------ Material to process
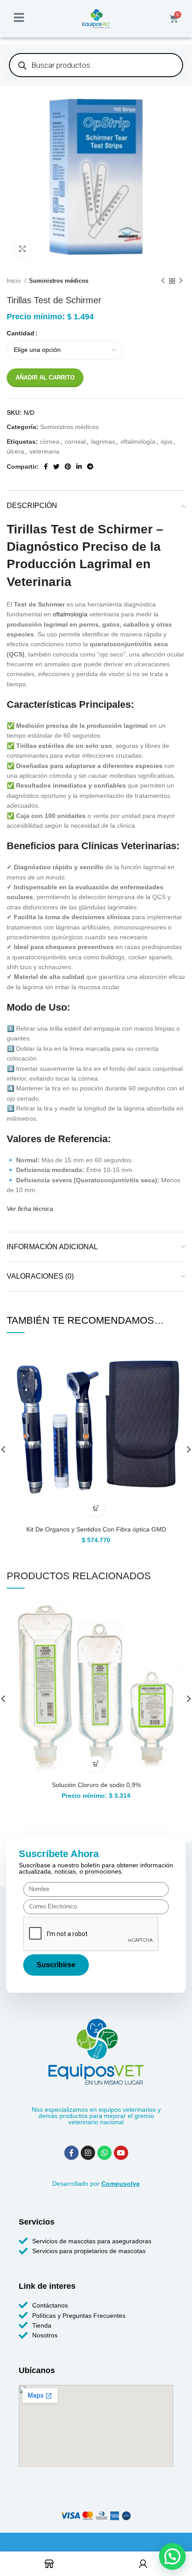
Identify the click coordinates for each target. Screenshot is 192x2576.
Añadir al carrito (45, 377)
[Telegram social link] (90, 466)
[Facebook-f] (71, 2153)
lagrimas (103, 441)
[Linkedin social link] (79, 466)
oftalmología (138, 441)
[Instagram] (88, 2153)
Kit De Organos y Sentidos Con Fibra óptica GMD (96, 1529)
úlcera (15, 451)
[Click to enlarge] (22, 249)
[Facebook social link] (45, 466)
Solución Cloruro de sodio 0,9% (96, 1784)
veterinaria (44, 451)
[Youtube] (121, 2153)
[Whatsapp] (104, 2153)
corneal (75, 441)
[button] (96, 1508)
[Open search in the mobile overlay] (96, 65)
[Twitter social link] (56, 466)
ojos (166, 441)
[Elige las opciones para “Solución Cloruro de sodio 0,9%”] (96, 1764)
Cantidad (20, 333)
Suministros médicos (58, 280)
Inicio (14, 280)
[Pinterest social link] (68, 466)
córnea (49, 441)
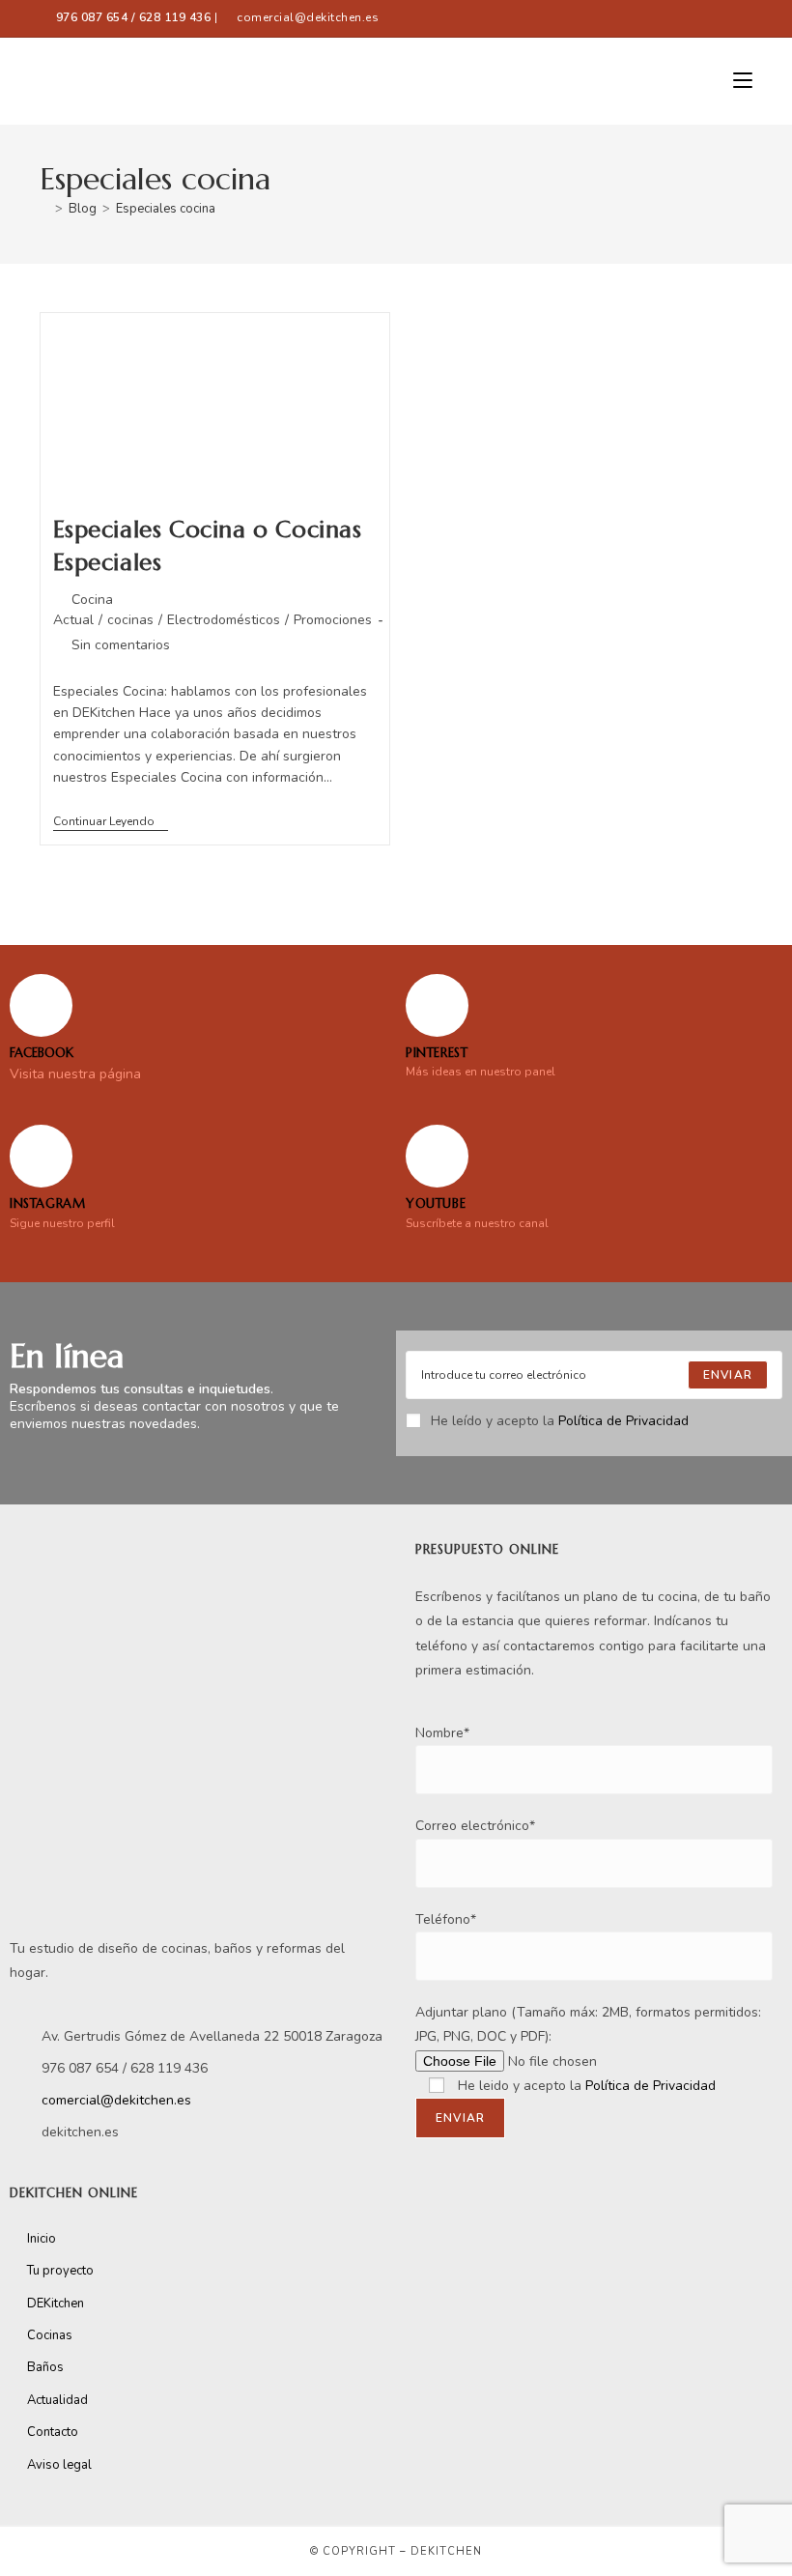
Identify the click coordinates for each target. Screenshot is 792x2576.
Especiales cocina (165, 208)
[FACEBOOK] (41, 1005)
------------
> **Your assignment**: Each line from the one that holds "[Twitter social link] (56, 466)" through the end of the entries must be returned exactly, while any pictures stay out.

> **Answer for this exercise**:
[Twitter social link] (56, 466)
ojos (166, 441)
[Elige las opciones para “Solución Cloruro de sodio 0,9%”] (96, 1764)
Cantidad (20, 333)
Suministros médicos (58, 280)
Inicio (14, 280)
[Pinterest social link] (68, 466)
córnea (49, 441)
Identify the click coordinates for each target. Screenshot is 792x2576.
Especiales cocina (165, 208)
[FACEBOOK] (41, 1005)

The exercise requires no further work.